WHAT TO WORK ON:
Here are records with pictures in them. Copy all of them exactly and leave the pictures out.

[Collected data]

=======

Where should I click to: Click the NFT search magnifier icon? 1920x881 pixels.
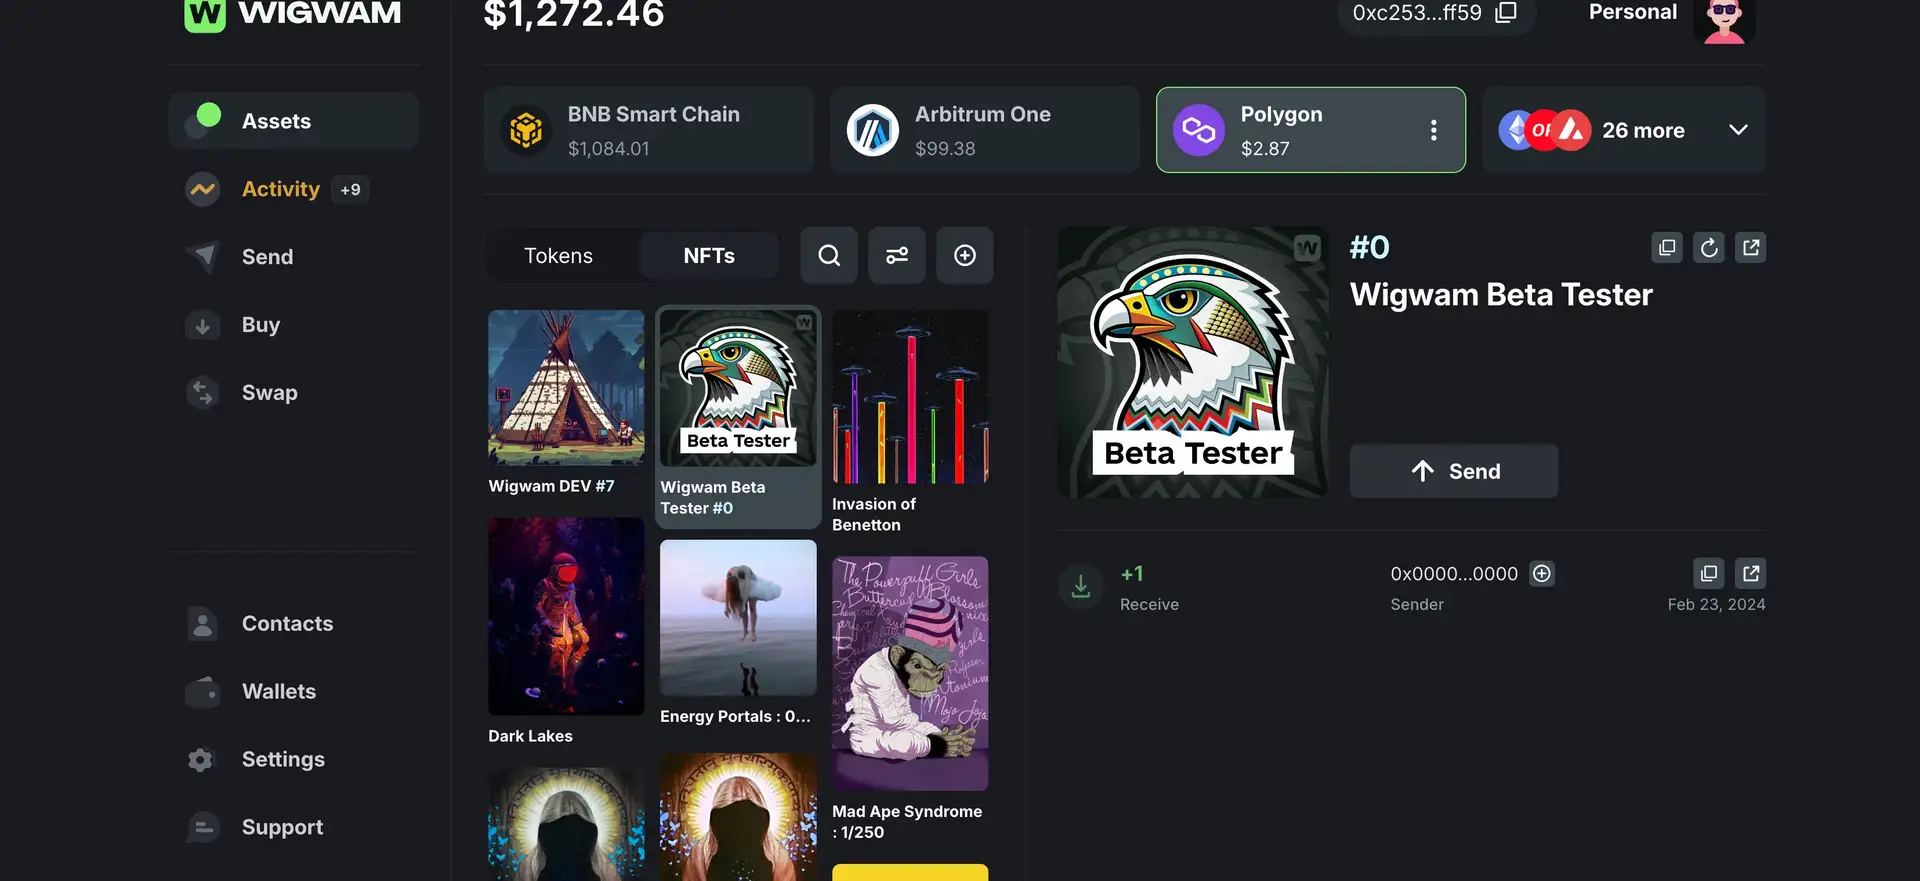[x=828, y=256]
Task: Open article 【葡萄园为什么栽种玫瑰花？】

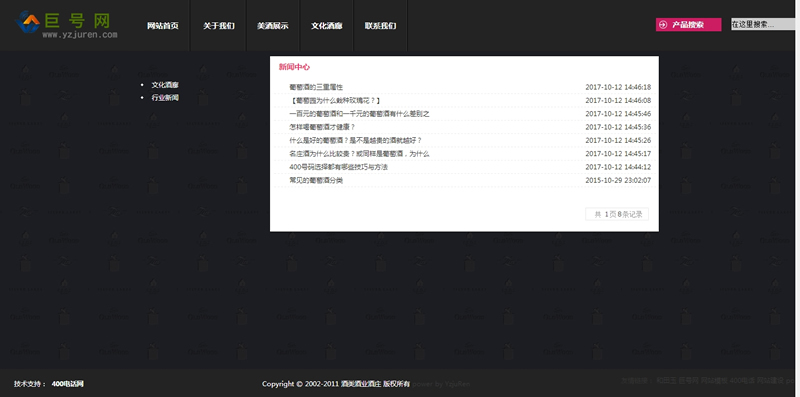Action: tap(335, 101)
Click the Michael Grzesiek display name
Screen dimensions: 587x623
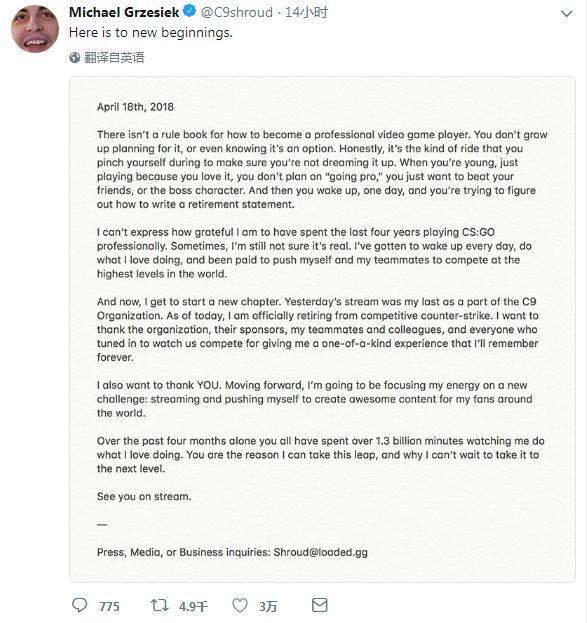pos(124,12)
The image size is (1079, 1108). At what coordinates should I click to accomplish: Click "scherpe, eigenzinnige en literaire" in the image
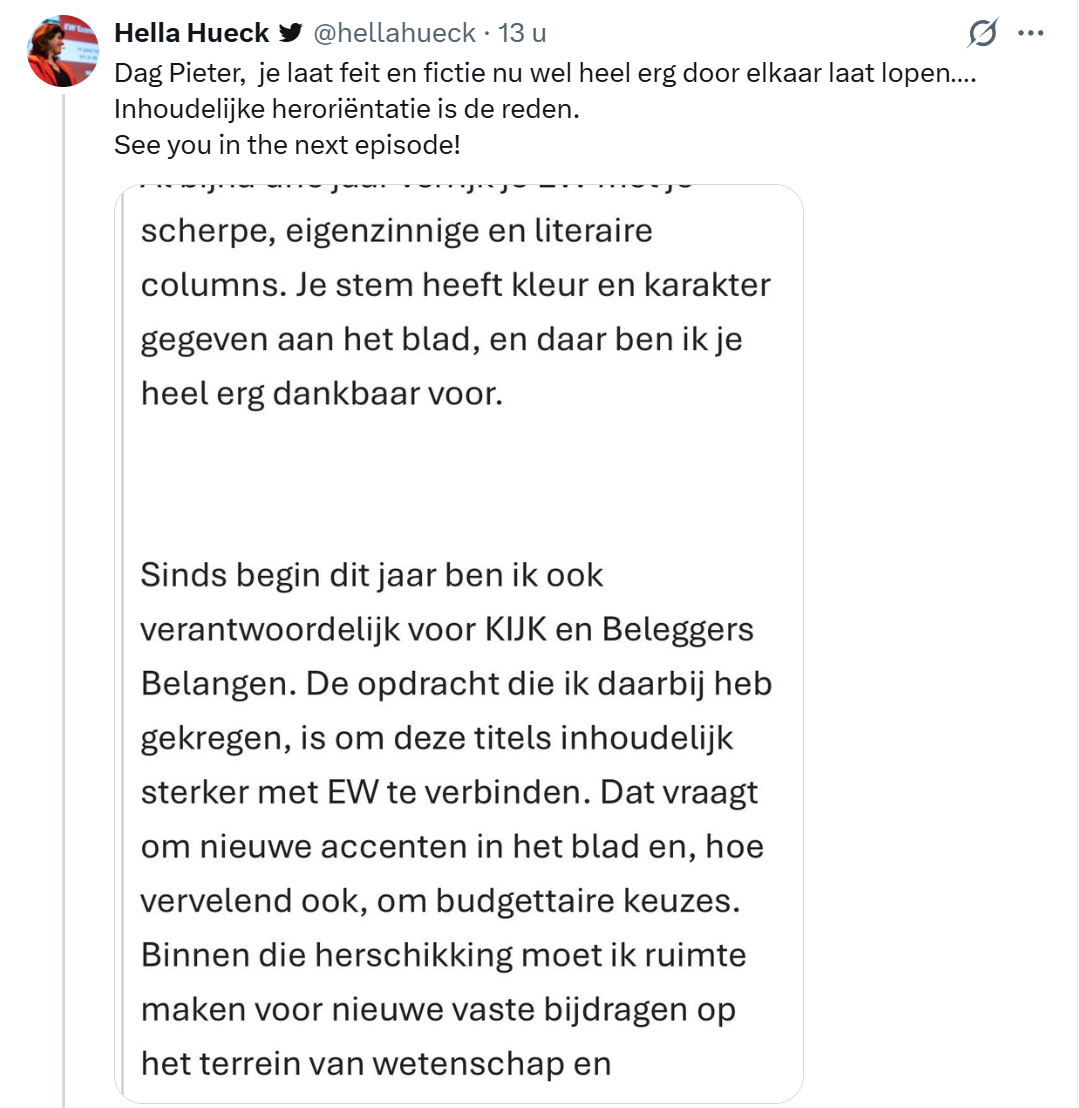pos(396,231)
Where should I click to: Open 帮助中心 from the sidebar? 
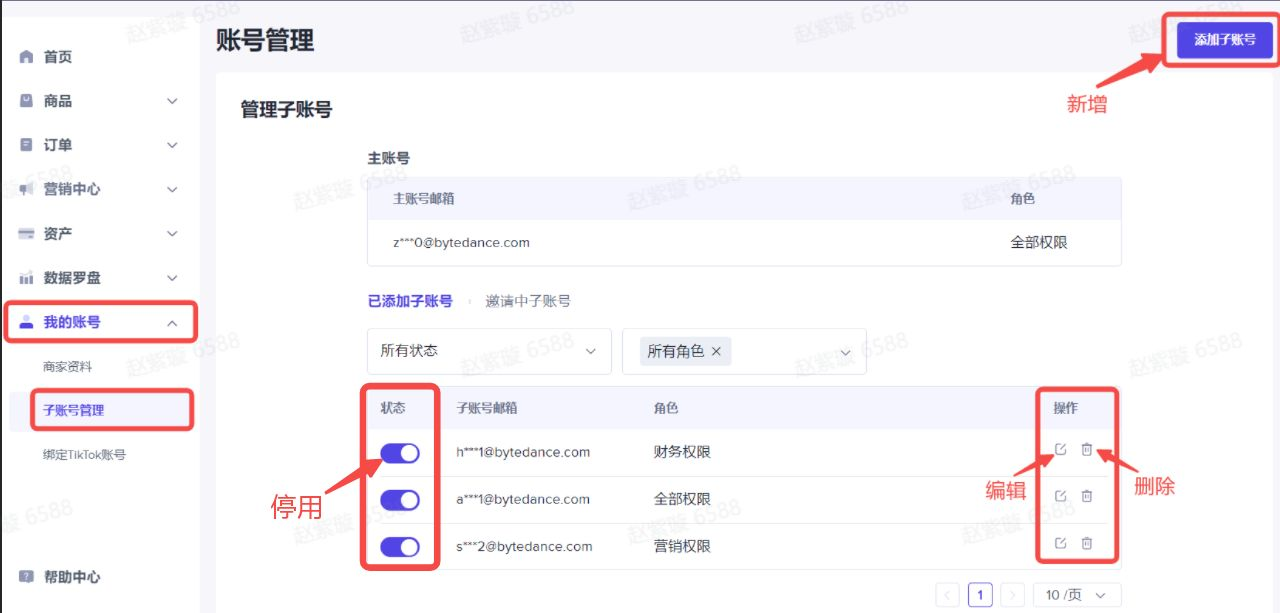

=======

ANSWER SPACE:
Where should I click to: Click the NFT search magnifier icon? 1920x881 pixels.
[x=828, y=256]
Task: Open article 【葡萄园为什么栽种玫瑰花？】

Action: tap(335, 101)
Click the Michael Grzesiek display name
Screen dimensions: 587x623
pos(124,12)
The image size is (1079, 1108). At what coordinates should I click to accomplish: Click "scherpe, eigenzinnige en literaire" in the image
pos(396,231)
Where should I click to: Open 帮助中心 from the sidebar? 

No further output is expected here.